Rarely are function-local variables in Forth justified

Kragen Javier Sitaker, 2018-04-27 (10 minutes)

This was a big epiphany for me in Forth: you usually shouldn’t use function-local variables. Instead, use “global” variables. This is true to some extent in PostScript, too, though less strongly.

First, a disclaimer: don’t take what I say about Forth too seriously, because I’ve never written a significant program in Forth, only exercises like a self-compiling compiler. I’ve never done anything more than a few hundred lines of code in PostScript, either.

Traditional Forth lacks function-local variables. Function-local variables are crucial to Smalltalk, Lisp, and Algol-family programming for three reasons: lexical locality, recursion, and closures. Forth solves these in different ways, so it’s okay to use non-function-local variables instead, and this has a benefit for factorability of the code. I would say “it’s okay to use global variables instead”, but one of the reasons it’s okay is that they aren’t really global in Forth.

Lexical locality

In Algol-family languages like Pascal or C, if a variable isn’t local to a function, it’s global to the entire program, which means it be modified by any code at all, including not only other files in your project, but even library modules you don’t have the source code to.

By contrast, in Forth, a variable’s scope extends only from the point of its declaration over the code that lexically follows it, up to the point where you switch to a different wordlist (or, in traditional Forths, vocabulary) or define another variable with the same name. This is not as small a scope as a C or Pascal function, but it’s a much smaller scope than a C or Pascal program, so the variable name collision problem is manageable.

The point about another variable with the same name bears repeating: if you declare another variable with the same name in Forth, the old declaration stops being visible, and each part of the code uses the version of the variable that was visible when it was being compiled.

Languages like Python or Common Lisp are somewhere in between: a global variable (defined with defparameter or defvar in CL) is not global to the entire program, but just a single module. This reduces the seriousness of the problem.
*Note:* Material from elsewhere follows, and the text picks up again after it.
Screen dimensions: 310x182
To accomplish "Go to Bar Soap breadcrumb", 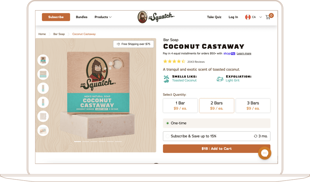I will [x=59, y=34].
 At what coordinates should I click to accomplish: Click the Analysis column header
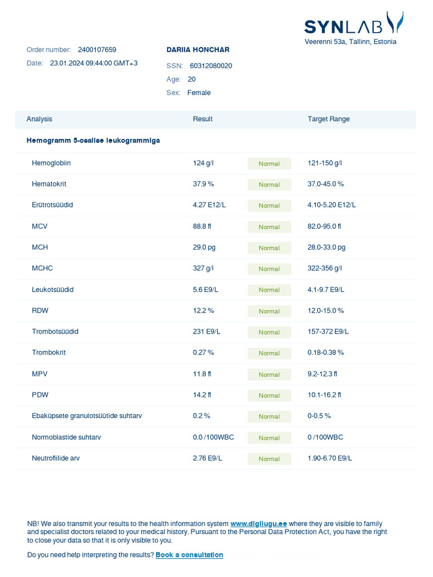(39, 119)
PostScript, with its odd hybrid of Forth and Lisp semantics, is closer to the Algol family in this sense — its symbols (“name objects”) are not module-scoped like Common Lisp symbols, nor are their scopes lexical as in Forth. You can dynamically add and remove dictionaries from the dictionary stack, but this is clumsy (it must be done in every function) and error-prone.

Recursion

In languages like Pascal or C, any function is potentially recursive, which means that if its local variables are not stored in stack-allocated memory, they could get overwritten by recursive calls. Moreover, local variables are the only language-native mechanism provided for stack-allocation of memory; without them, simple things like recursive-descent parsers become major feats of software engineering.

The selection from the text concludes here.